#### [STATED TASK]
Please rewrite the lines below, replacing "share icon" with "export icon" and leaving everything else unchanged.

[Extracted records]
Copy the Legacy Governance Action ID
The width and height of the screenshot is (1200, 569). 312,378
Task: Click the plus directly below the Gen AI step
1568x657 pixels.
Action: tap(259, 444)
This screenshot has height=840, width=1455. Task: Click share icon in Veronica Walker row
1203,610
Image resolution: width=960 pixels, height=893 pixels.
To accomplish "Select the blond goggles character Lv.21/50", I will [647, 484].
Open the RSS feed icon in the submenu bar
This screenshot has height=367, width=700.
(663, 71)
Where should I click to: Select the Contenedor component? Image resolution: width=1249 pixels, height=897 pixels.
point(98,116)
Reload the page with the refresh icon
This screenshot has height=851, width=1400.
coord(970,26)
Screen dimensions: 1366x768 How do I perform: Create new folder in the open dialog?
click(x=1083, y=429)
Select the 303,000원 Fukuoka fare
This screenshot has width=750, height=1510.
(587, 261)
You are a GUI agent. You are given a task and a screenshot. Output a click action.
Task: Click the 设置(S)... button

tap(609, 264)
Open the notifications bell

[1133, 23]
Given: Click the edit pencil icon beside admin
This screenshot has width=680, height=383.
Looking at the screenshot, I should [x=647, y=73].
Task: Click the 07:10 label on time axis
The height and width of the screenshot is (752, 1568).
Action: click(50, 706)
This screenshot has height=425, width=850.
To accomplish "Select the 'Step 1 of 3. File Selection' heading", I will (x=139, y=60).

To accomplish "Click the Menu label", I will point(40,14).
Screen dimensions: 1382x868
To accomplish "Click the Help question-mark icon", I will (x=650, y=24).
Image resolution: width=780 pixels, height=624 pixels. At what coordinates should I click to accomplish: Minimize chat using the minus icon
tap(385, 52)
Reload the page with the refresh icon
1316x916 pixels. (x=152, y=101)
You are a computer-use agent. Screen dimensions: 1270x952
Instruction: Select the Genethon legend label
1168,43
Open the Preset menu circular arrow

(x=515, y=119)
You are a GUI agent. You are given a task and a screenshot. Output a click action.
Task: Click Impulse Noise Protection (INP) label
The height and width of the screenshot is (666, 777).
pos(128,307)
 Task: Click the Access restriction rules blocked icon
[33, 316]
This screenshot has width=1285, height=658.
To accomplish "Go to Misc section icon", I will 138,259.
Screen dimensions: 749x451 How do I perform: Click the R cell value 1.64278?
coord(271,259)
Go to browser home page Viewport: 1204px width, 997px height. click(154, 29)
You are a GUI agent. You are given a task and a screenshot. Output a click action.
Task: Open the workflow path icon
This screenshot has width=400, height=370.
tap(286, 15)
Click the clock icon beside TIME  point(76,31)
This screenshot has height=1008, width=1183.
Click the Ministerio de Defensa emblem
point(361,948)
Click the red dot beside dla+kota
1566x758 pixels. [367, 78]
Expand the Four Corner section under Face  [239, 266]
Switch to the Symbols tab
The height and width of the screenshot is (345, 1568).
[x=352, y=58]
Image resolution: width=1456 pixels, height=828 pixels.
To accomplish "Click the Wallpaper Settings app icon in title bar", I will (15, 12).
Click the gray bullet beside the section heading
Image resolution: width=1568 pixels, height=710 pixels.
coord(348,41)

#### [COMPLETE ANSWER]
Copy the Legacy Governance Action ID
The width and height of the screenshot is (1200, 569). 312,378
Task: Click the plus directly below the Gen AI step
1568x657 pixels.
Action: tap(259, 444)
This screenshot has height=840, width=1455. Task: Click export icon in Veronica Walker row
1203,610
Image resolution: width=960 pixels, height=893 pixels.
To accomplish "Select the blond goggles character Lv.21/50", I will [647, 484].
Open the RSS feed icon in the submenu bar
This screenshot has height=367, width=700.
(663, 71)
Where should I click to: Select the Contenedor component? Image resolution: width=1249 pixels, height=897 pixels.
point(98,116)
Reload the page with the refresh icon
This screenshot has height=851, width=1400.
coord(970,26)
Screen dimensions: 1366x768 How do I perform: Create new folder in the open dialog?
click(x=1083, y=429)
Select the 303,000원 Fukuoka fare
This screenshot has width=750, height=1510.
(587, 261)
You are a GUI agent. You are given a task and a screenshot. Output a click action.
Task: Click the 设置(S)... button

tap(609, 264)
Open the notifications bell

[1133, 23]
Given: Click the edit pencil icon beside admin
This screenshot has width=680, height=383.
Looking at the screenshot, I should [x=647, y=73].
Task: Click the 07:10 label on time axis
The height and width of the screenshot is (752, 1568).
Action: click(50, 706)
This screenshot has height=425, width=850.
To accomplish "Select the 'Step 1 of 3. File Selection' heading", I will (x=139, y=60).

To accomplish "Click the Menu label", I will point(40,14).
Screen dimensions: 1382x868
To accomplish "Click the Help question-mark icon", I will (x=650, y=24).
Image resolution: width=780 pixels, height=624 pixels. At what coordinates should I click to accomplish: Minimize chat using the minus icon
tap(385, 52)
Reload the page with the refresh icon
1316x916 pixels. (x=152, y=101)
You are a computer-use agent. Screen dimensions: 1270x952
Instruction: Select the Genethon legend label
1168,43
Open the Preset menu circular arrow

(x=515, y=119)
You are a GUI agent. You are given a task and a screenshot. Output a click action.
Task: Click Impulse Noise Protection (INP) label
The height and width of the screenshot is (666, 777).
pos(128,307)
 Task: Click the Access restriction rules blocked icon
[33, 316]
This screenshot has width=1285, height=658.
To accomplish "Go to Misc section icon", I will 138,259.
Screen dimensions: 749x451 How do I perform: Click the R cell value 1.64278?
coord(271,259)
Go to browser home page Viewport: 1204px width, 997px height. click(154, 29)
You are a GUI agent. You are given a task and a screenshot. Output a click action.
Task: Open the workflow path icon
This screenshot has width=400, height=370.
tap(286, 15)
Click the clock icon beside TIME  point(76,31)
This screenshot has height=1008, width=1183.
Click the Ministerio de Defensa emblem
point(361,948)
Click the red dot beside dla+kota
1566x758 pixels. [367, 78]
Expand the Four Corner section under Face  [239, 266]
Switch to the Symbols tab
The height and width of the screenshot is (345, 1568).
[x=352, y=58]
Image resolution: width=1456 pixels, height=828 pixels.
To accomplish "Click the Wallpaper Settings app icon in title bar", I will (15, 12).
Click the gray bullet beside the section heading
Image resolution: width=1568 pixels, height=710 pixels.
coord(348,41)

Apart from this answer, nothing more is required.